Chris Lancelot: Limits of statistics can be easily figured out
By Chris Lancelot, 27 November 2009
The incidence of Clostridium difficile in hospitals may be far greater than thought because current testing methods miss 20-80 per cent of cases. New, more accurate tests could be introduced - but hospital managers are worried an apparent rise in cases would be regarded as poor patient care and land them in trouble with the DoH and the public.
This is a perfect example of the statistical adage that data collected for one purpose shouldn't be used for another. Mathematical manipulation forms only one part of statistical analysis; equally important is a deep understanding of the provisos behind the raw data, and the inferences that can (or more importantly, cannot) be drawn.
If the incidence or prevalence of a disease has changed, is it because of different methods of testing? Has the topic under analysis been redefined during the investigation, perhaps to include or exclude certain conditions? And crucially, are there hidden psychological drivers to explain why reporting of data may be subject to bias?
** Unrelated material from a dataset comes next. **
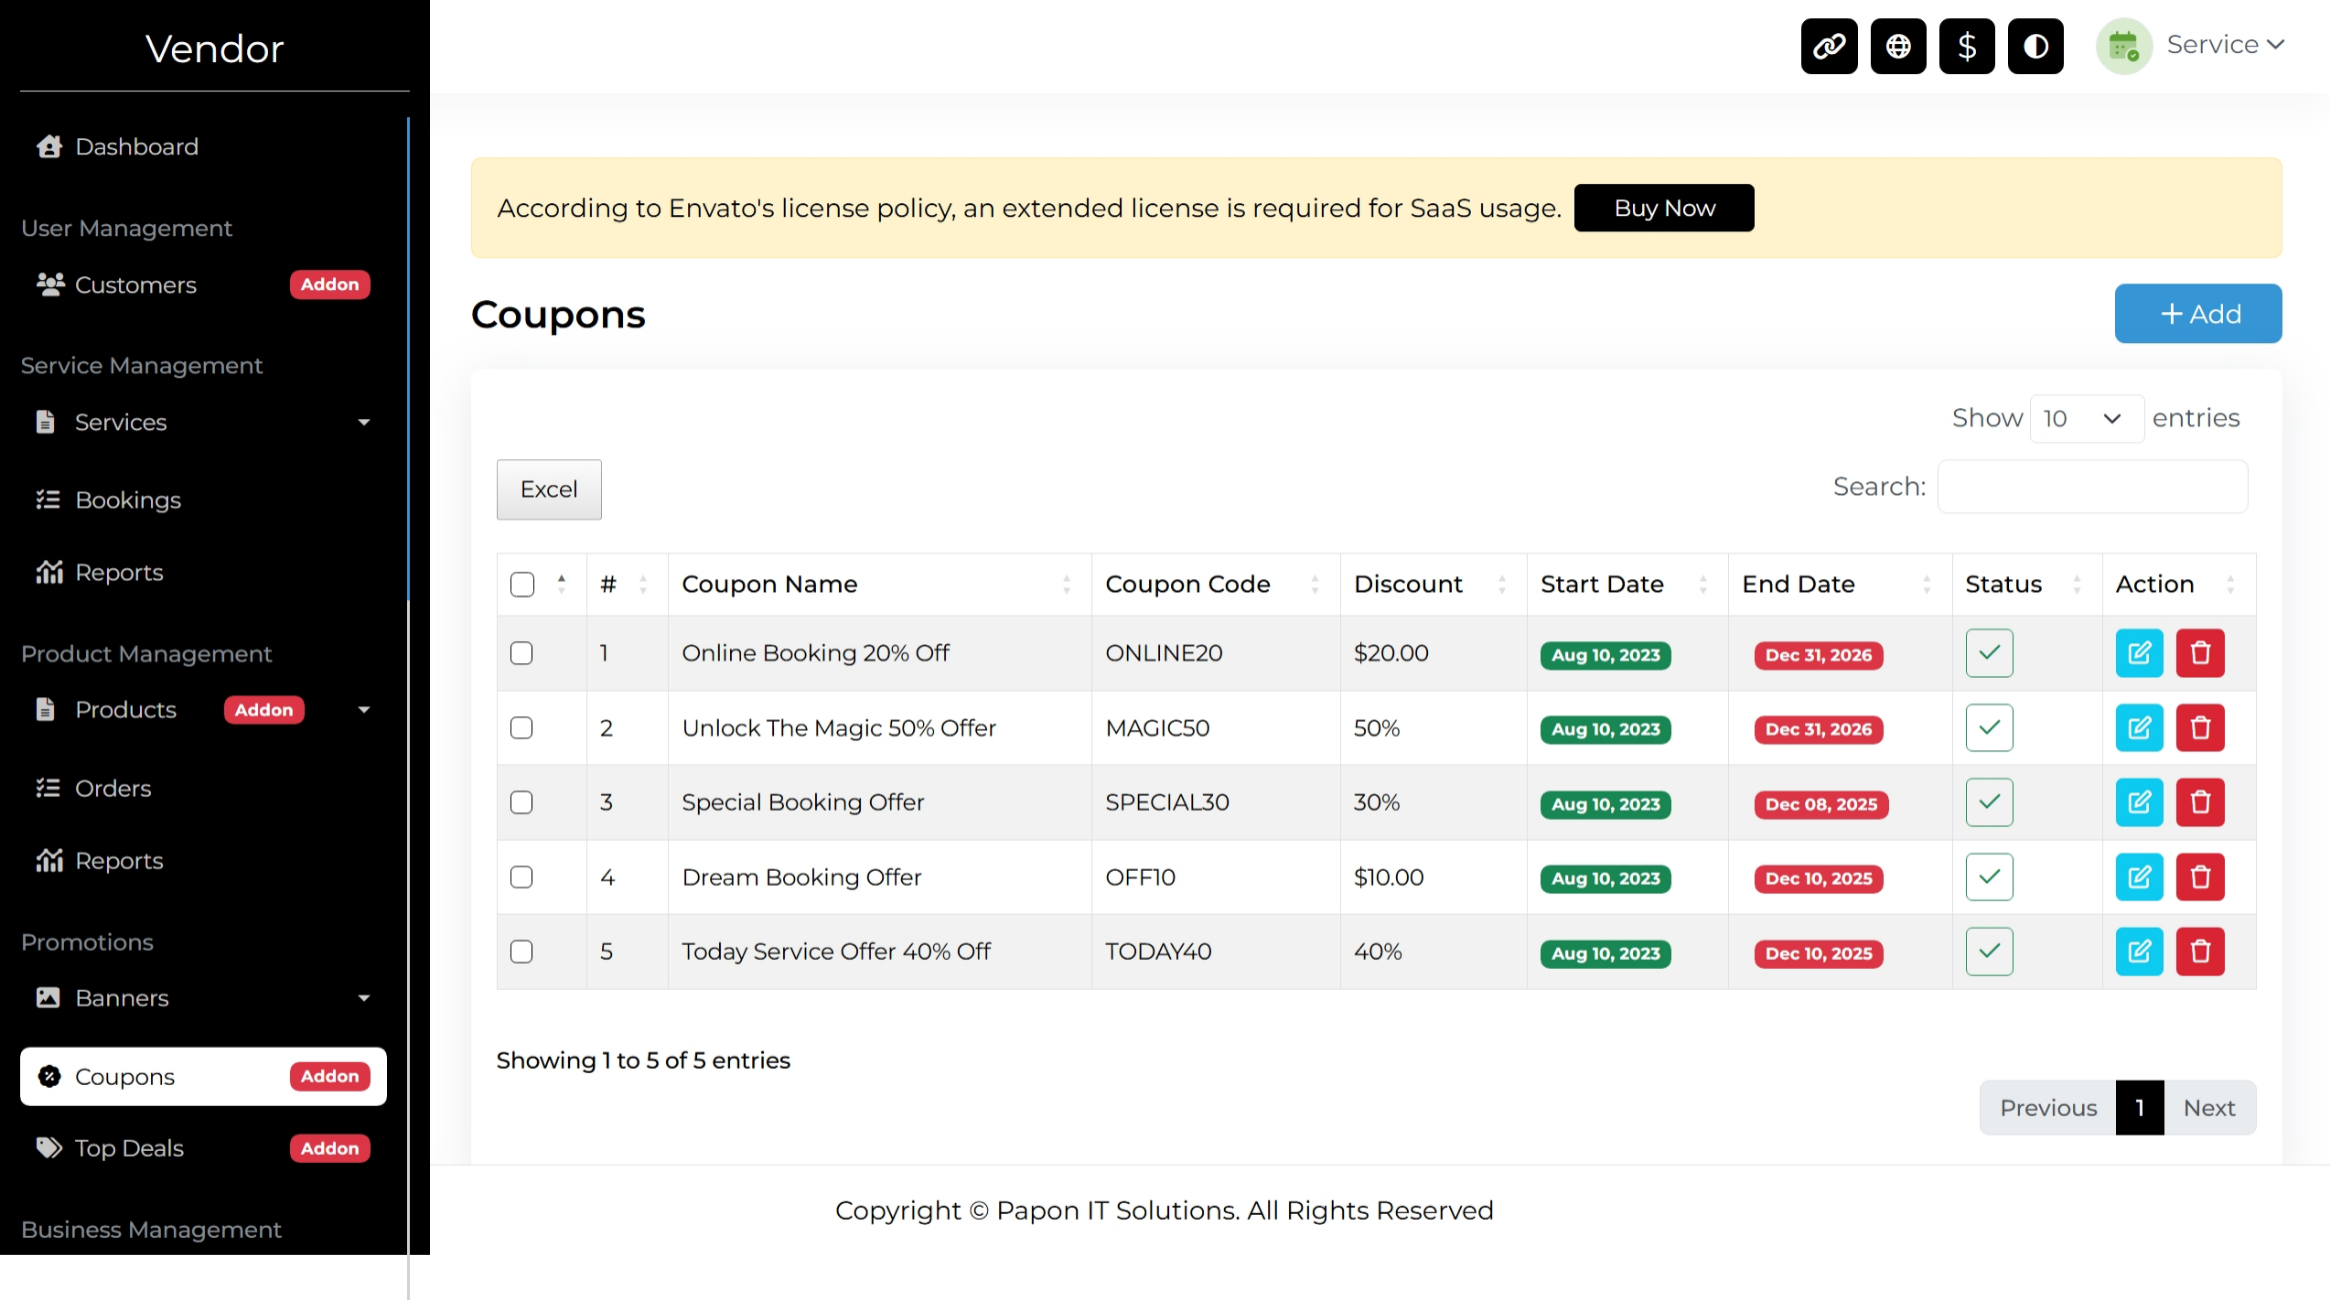
Task: Delete the Unlock The Magic 50% Offer coupon
Action: (x=2200, y=728)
A good example of the effect of such bias is the recent request from the European Centre for Disease Prevention and Control (ECDC), asking GPs to stop prescribing antibiotics for coughs and colds. Could the over-prescribing of antibiotics be related to GPs' anxiety that pushy patients will complain about their doctors if they don't get what they want? Will GPs obeying the ECDC risk being downgraded on the new, government-supported, practice assessment websites, or alternatively red-carded on their 'balanced scorecards' by their PCT simply because they have received too many complaints?
This is the difficulty with micromanaging the NHS by using targets. Most targets are simplistic. Many can be gamed - hospital waiting times in particular, which is the underlying reason certain hospitals reject so many Choose and Book appointments and ask GPs to fax in referral letters instead.
Einstein observed that not everything that can be counted matters and not everything that matters can be counted. Even when data is apparently complete and accurate to two decimal places, its relevance may be zero and its very presence counterproductive. In medicine the circumstances of data collection must be thoroughly understood before its analysis can mean anything.